続いてあいさつした松本大臣は、地球温暖化対策基本法案に盛り込まれている(1)国内排出量取引制度(2)地球温暖化対策税(3)再生可能エネルギーの全量買取制度――の3つの施策について、産業界の意見を聞きながら取り組んでいきたいと述べた。また、静脈産業の育成という観点から廃棄物のリサイクルを推進していくとする一方、10月下旬に名古屋で開催されるCOP10(生物多様性条約第10回締約国会議)に向けた議長国としての決意を表明したうえで、産業界の協力を求めた。

■ 意見交換

意見交換では、経団連側から、COP10に向けた経団連の生物多様性に対する具体的な取り組みや、循環型社会形成に向けた環境自主行動計画、3R促進に向けた制度見直し・運用改善の必要性などについて説明があった。また、地球温暖化問題について、「日本の産業界はすでに世界最高水準のエネルギー効率を実現。環境と経済の両立を図る観点から、生産段階のみならず、商品・サービスの消費段階に至るライフサイクル全体での産業界の取り組みを勘案してほしい」「今年11−12月にメキシコで開催される国連気候変動枠組条約第16回締約国会議(COP16)では、地球温暖化対策の実効性や国際的公平性の観点から、京都議定書の単純延長という合意は絶対に避けていただきたい」「高い法人税負担など、すでに高コスト構造となっているわが国に、国内排出量取引制度はじめ3つの施策が導入されれば、企業の競争力や研究開発の原資を奪うばかりか、導入の議論そのものが企業の投資マインドを大きく悪化させ、国内投資抑制の要因となる。3つの施策を個別に議論するのではなく、全体の費用負担や効果を明示したうえで、国民生活や産業の国際競争力に与える影響を十分考慮し、制度の導入の是非を含め議論を行うべき」などの発言があった。

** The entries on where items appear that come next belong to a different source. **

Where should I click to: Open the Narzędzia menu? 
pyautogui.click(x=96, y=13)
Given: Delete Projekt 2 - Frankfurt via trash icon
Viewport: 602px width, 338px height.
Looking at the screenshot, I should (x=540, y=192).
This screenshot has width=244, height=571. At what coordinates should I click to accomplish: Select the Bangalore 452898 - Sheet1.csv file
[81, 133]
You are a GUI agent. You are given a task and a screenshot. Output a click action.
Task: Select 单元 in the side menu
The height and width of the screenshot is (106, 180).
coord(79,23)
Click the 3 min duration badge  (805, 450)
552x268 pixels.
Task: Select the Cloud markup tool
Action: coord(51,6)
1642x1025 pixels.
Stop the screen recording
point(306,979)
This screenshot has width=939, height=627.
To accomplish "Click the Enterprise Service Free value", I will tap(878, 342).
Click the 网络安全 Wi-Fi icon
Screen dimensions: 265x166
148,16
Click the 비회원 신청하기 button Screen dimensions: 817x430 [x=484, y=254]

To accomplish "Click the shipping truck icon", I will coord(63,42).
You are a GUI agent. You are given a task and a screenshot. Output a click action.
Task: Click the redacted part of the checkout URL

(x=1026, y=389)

これに対し、松本大臣は、最先端技術の開発・普及に尽力してきた産業界のライフサイクル全体での取り組みや国際貢献に敬意を表すとともに、「COP16において、京都議定書の単純延長ということのないように、議論することが重要である」と述べた。また、「3つの施策について、引き続き産業界の意見を聞きつつ、個別ではなく一体的に議論するよう努めたい」と発言した。